++++ Material to process ++++

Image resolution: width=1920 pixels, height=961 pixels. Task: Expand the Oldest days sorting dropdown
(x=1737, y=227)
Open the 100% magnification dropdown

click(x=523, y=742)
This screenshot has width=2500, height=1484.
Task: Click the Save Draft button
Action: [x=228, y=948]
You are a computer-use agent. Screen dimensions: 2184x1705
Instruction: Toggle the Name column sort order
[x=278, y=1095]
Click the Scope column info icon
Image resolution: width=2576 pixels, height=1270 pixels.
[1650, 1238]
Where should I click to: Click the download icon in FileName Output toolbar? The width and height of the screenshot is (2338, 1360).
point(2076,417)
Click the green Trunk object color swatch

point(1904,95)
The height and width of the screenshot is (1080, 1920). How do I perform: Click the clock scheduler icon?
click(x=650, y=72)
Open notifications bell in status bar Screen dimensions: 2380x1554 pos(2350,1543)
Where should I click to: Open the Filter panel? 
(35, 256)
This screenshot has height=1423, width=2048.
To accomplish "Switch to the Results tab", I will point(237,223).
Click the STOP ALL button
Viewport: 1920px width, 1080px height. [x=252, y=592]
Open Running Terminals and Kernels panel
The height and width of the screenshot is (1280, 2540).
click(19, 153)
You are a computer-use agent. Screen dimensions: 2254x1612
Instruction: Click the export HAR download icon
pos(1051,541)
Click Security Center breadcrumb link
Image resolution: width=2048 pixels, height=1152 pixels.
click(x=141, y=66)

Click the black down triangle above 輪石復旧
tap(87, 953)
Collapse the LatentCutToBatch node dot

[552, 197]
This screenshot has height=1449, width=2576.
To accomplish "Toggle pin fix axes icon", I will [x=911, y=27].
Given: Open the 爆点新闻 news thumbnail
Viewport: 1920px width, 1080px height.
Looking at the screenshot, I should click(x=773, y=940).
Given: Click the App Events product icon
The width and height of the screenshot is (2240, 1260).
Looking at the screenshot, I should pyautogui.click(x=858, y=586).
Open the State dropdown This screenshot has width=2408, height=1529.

++++

### Try it
Count every line above that holds the string "accomplish" and give the total, nothing more.

### Response to this exercise
2